Start of Data for the task

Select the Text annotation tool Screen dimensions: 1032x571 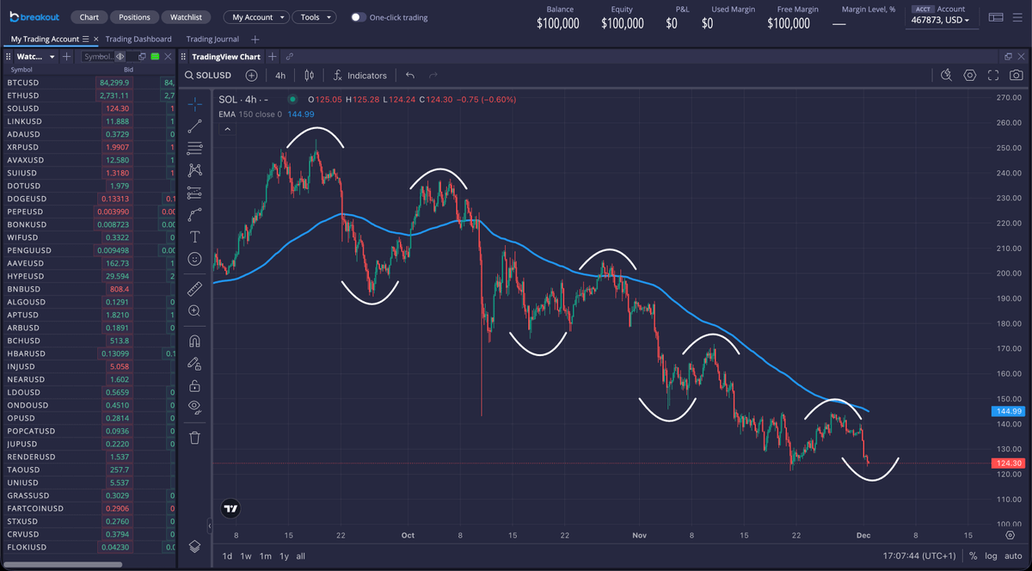(x=194, y=237)
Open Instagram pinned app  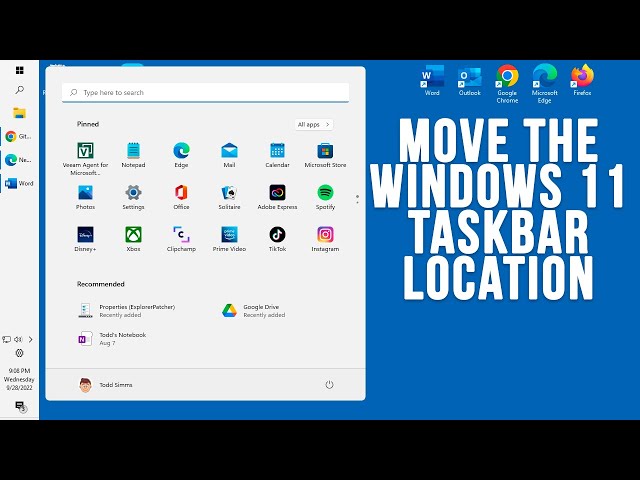[325, 240]
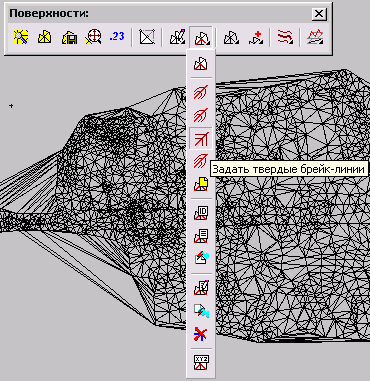Click the red profile graph icon

point(316,37)
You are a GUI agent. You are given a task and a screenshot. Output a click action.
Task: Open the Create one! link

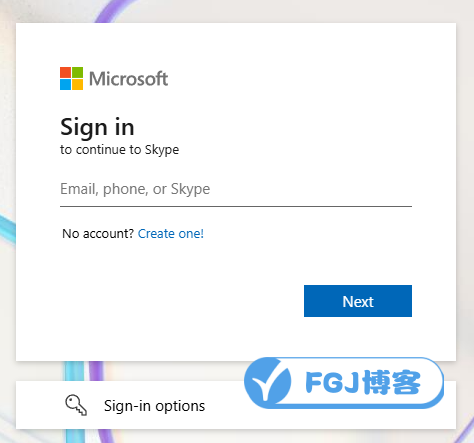tap(171, 234)
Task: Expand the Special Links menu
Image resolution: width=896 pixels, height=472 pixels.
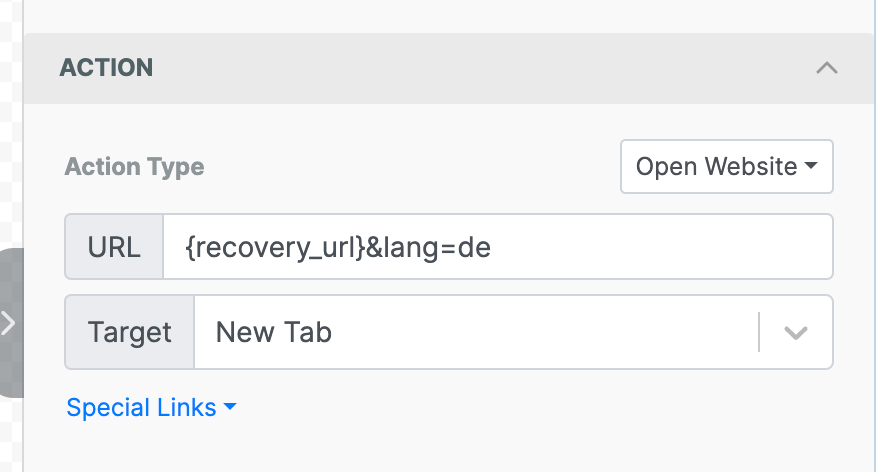Action: click(x=142, y=408)
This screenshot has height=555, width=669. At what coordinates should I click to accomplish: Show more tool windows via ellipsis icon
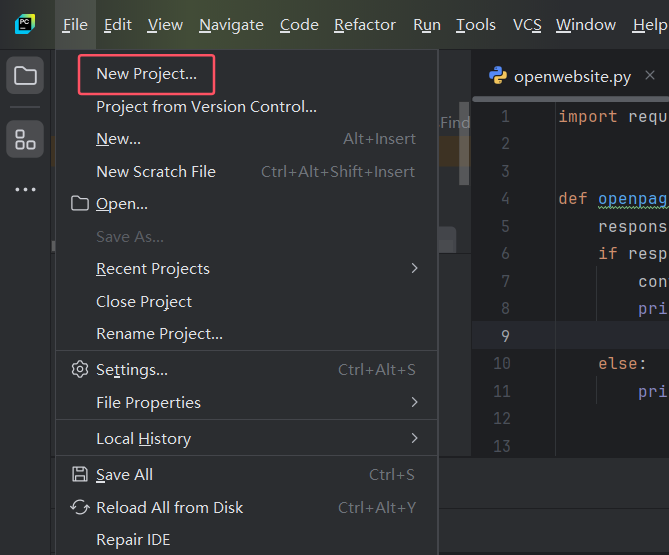pos(25,189)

End of Data for the task

Begin at the line containing "Task: Expand the Special Links menu" and restate exactly every line through the end of the material, skipping the pictures.

_Finished exercise_:
Task: Expand the Special Links menu
Image resolution: width=896 pixels, height=472 pixels.
Action: click(x=142, y=408)
This screenshot has height=555, width=669. At what coordinates should I click to accomplish: Show more tool windows via ellipsis icon
pos(25,189)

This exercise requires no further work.